Utilizing Unstructured Data to Provide Business Intelligence Envisioning Business Intelligence as More Than Reporting Dashboards and Enterprise Content Management as More Than a Bucket of Stuff

Originally published June 2, 2008

The management of structured information has evolved throughout a relatively long history. Part of this evolutionary process included the development of increasingly sophisticated review, roll-up and analysis capabilities that are generally categorized as business intelligence (BI). BI capabilities run the gamut from simple reporting to sophisticated multidimensional analysis. BI packages often contain services for next-best-action selection as well as presentation services for roll-up dashboards and at-a-glance reviews. Historically, though, business intelligence has primarily been used in structured and semi-structured data sets.

That is changing as the wealth of information in unstructured data sources, such as documents, web pages and emails is simply too great to ignore. Uncovering that data for BI analysis has been challenging, but emerging solutions can enable BI engines to utilize semi-structured and unstructured information. Now, unstructured data can be analyzed to provide vital, enriching context for traditional BI results.

Many organizations already have the available ingredients for a robust enterprise information management system, one that combines business intelligence with structured data stores and unstructured enterprise content management (ECM) repositories. Most modern enterprise application systems (e.g., CRM, ERP, SFA) are built on a service-oriented architecture (SOA). This means that BI capabilities can be invoked and consumed in a manner that is delinked from the housing application. Additionally, ECM systems are increasingly common infrastructure assets within an organization. But capability does not necessitate desirability – tactical utility and strategic vision both need to be taken into account. The decision calculus for tactical utility is very different from strategic vision considerations.

Tactical Utility

Tactically speaking, there are two important permutations of the BI-ECM combination. The first is the exposure of ECM transactions to traditional BI engines. The second is the BI-enabling of ECM systems and content-enabled vertical applications (CEVAs). Several compelling scenarios emerge when we look at CEVAs and how business intelligence can be applied to them. These scenarios not only fit vendor models and governing BI strategy, but also contain the customer’s tactical business value. After all, it is very hard to find a compelling reason to BI-enable a repository that has no direct business value.

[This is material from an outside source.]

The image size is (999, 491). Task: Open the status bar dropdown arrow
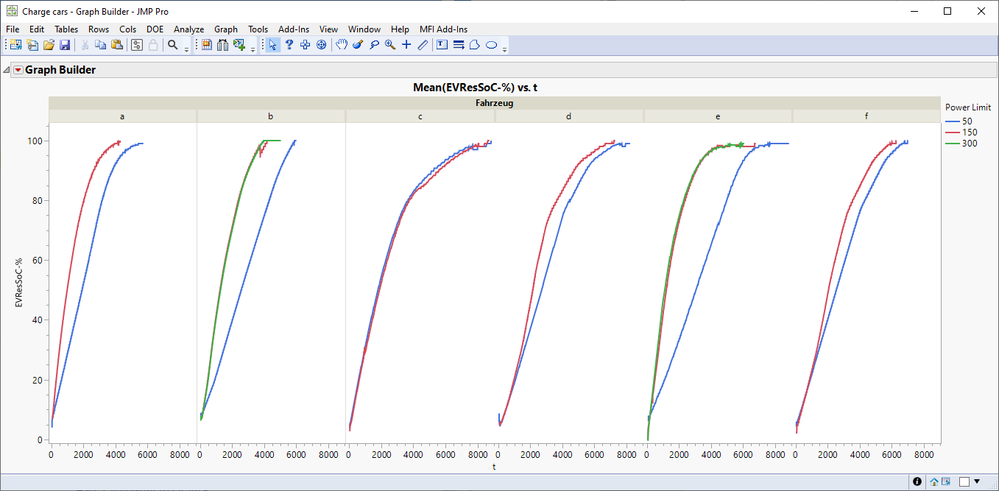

The key to understanding the exposure of ECM transactions to traditional BI engines is to accept that ECM systems are more than sophisticated “buckets of stuff.” Modern ECM systems are both highly structured and transactional and, therefore, obvious candidates for business intelligence. ECM systems employ sophisticated taxonomic and metadata schemas. They track and store what happens to each content item – from versioning to access requests, and a host of specialized transactions related to the content. These records are typically kept in a database. As a result, this content reflecting data can be consumed by BI services. The difference is in the interpretation of the data. For example, BI services can query for the aggregates of download requests for all white papers about a particular topic. But the appropriate intelligence systems must be in place to understand how white paper downloads map to sales leads and then to opportunity closures. To do this, the combined BI and ECM system (or EIM system) must also understand:

  • What a white paper is – this information is available from ECM metadata classification

  • What the download request is – this information is available from ECM service tracking

  • That the download requester is not someone from your company – this information is available from the web content management components of the ECM system

  • That the download requester is from an organization you are trying to sell to – this information is available from either the sales force automation (SFA), web content management or CRM systems

  • How successful you are at selling into that organization – this information is available from CRM and SFA systems

The transactional nature of ECM systems is rich with information that is relevant to the business tableau in which critical decisions are being made. This alphabet soup of systems and programs leads inextricably to the CEVAs.

Once the transactional aspects of ECM systems are recognized, the power of BI engines can be used to work on the business scenarios that matter most. At one end of the spectrum, these scenarios may be simple imaging applications. These have a fairly simple one-to-one relationship between the document and the transaction. Much more common and interesting is when the content transaction is in a case or event scenario with a life cycle all of its own.

Cases, the collections of data and content related to a unique subject, are often driven by a process. But many of these governing processes only move the case and its aggregated content items from state to state (e.g., create case, add supporting materials, review, approve, close, archive). Rarely is there one overall, end-to-end process that encompasses the states the case moves through, handles the ways in which disparate content items relate to the case, and recognizes the transactions that occur to items and the case aggregate as a whole. When ECM systems are the de facto content store under a case management system, and when information, metadata and transaction data are housed in heterogeneous locations but associated with a case (e.g., the data is being reused rather than re-created, which is very good ECM practice), BI systems are the only real way to gather intelligence about what is going on inside such CEVAs.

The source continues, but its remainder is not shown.